Novie Fauziah, Jurnalis · Kamis 06 Agustus 2020 20:04 WIB
https: img.okezone.com content 2020 08 06 618 2258058 sebelum-berjimak-di-malam-jumat-amalkan-sunah-ini-dulu-biar-gak-diganggu-setan-xxKpV9ucvM.jpg ilustrasi (stutterstock)

MALAM Jumat jadi salah satu waktu yang disunahkan oleh Rasulullah Shalallahu alahi wassalam untuk memperbanyak ibadah, seperti membaca Alquran terutama Surah Al Kahfi dan memperbanyak bersholawat kepada Nabi Muhammad.

Malam Jumat juga dinilai oleh berbagai kalangan sebagai waktu terbaik berhubungan badan atau berjimak bagi pasangan suami-istri.
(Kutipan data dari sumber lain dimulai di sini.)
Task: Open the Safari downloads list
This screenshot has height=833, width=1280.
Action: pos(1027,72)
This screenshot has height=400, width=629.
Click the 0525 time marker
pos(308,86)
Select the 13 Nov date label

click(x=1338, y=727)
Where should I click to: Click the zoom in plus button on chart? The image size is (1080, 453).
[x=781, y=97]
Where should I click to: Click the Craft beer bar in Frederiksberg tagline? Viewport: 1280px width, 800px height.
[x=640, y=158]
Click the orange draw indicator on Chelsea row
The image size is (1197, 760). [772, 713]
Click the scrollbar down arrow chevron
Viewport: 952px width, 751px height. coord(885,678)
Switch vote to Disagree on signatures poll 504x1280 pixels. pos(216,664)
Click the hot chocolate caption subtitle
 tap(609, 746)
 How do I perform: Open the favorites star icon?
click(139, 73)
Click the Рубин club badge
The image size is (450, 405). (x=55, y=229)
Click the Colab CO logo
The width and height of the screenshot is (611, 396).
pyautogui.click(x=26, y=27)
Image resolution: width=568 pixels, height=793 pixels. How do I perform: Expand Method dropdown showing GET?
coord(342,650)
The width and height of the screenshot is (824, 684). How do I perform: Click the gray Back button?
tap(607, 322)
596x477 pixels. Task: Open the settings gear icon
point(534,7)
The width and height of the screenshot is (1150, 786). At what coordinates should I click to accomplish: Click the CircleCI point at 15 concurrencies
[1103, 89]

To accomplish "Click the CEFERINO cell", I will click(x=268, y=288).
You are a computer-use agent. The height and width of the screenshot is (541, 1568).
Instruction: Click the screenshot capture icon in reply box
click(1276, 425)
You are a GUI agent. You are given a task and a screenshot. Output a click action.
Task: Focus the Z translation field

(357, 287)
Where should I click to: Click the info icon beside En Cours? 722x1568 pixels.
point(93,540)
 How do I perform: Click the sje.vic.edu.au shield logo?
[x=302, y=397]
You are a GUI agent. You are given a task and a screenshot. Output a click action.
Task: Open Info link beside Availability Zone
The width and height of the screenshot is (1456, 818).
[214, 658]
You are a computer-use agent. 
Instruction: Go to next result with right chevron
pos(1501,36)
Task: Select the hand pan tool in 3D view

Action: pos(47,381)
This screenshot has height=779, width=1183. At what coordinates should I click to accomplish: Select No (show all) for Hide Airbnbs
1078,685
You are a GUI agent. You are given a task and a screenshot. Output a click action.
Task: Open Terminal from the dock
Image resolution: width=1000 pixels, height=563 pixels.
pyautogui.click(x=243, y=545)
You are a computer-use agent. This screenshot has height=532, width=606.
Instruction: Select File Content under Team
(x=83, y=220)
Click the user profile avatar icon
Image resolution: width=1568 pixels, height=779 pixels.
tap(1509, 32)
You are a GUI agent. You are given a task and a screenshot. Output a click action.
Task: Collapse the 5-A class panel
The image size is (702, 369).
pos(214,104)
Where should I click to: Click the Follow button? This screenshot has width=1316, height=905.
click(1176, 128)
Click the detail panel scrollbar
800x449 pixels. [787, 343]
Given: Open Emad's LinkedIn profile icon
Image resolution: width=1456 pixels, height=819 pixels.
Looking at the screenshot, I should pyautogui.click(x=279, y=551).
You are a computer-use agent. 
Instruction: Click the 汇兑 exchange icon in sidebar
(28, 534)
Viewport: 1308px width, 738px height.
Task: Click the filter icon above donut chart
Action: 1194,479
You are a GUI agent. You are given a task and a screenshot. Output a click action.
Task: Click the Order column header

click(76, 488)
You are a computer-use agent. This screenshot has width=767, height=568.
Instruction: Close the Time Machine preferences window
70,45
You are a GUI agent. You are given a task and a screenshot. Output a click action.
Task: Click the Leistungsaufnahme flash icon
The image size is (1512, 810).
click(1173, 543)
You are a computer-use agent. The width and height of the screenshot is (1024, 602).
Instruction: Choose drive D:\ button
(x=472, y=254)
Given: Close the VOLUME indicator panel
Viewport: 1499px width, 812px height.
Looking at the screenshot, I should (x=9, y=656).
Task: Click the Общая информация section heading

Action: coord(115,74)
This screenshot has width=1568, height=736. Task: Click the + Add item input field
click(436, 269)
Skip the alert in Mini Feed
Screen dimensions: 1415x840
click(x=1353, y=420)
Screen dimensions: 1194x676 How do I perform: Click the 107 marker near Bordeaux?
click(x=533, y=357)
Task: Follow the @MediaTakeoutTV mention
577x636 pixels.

"Pada dasarnya melakukan jimak atau hubungan badan dengan pasangan sah, halal (pasangan nikah) sebagai suami istri adalah dibebaskan," kata Wakil Ketua Majelis Dakwah dan Pendidikan Islam (Madani), Ustadz Ainul Yaqin saat dihubungi Okezone belum lama ini.

Baca juga:  3 Kesalahan Sering Diremehkan Perempuan Padahal Bisa Bikin Allah Murka

Lebih lanjut, sebelum berjimak baiknya pasangan suami-istri ini melaksanakan sholat berjamaah dan mengaji lebih dulu. Kemudian membaca doa ketika akan memulai bercinta, agar dijauhkan dari gangguan setan dan diberikan anak yang baik oleh Allah.

Dari Abdullah bin Abbas RA, Rasulullah Shalallahu alaihi wassalam bersabda:

"Jika salah seorang kamu ingin berjima’ dengan istrinya, hendaklah ia membaca:

بسمِ اللهِ اَللَّهُمَّ جَنِّبْنَا الشَّيْطَانَ وَجَنِّبِ الشَّيْطَانَ مَا رَزَقْتَنَا

Bismillah, Allahumma jannibnaa asy-syaithana wa jannibi asy-syaithana ma razaqtanaa

Artinya: "Dengan nama Allah, Yaa Allah jauhkanlah setan dari kami dan jauhkanlah setan dari apa yang Engkau rizqikan kepada kami. Maka seandainya ditakdirkan dari hubungan itu seorang anak, anak itu tidak akan diganggu syetan selama-lamanya." (HR Bukhari dan Muslim).

 

Selain itu, dalam memperlakukan pasangan ketika akan dan sedang berjimak harus dengan cara yang halus. Serta sesuai adab yang telah disyariatkan sebagaimana semestinya.

"Dan tentunya harus dengan cara yang makruf, baik dan etis (manusiawi) sebab Islam menjaga agar kehalalan hubungan suami istri bukan berarti eksplorasi atau sex slave yang ujungnya menyimpang dengan alasan apapun," pungkasnya.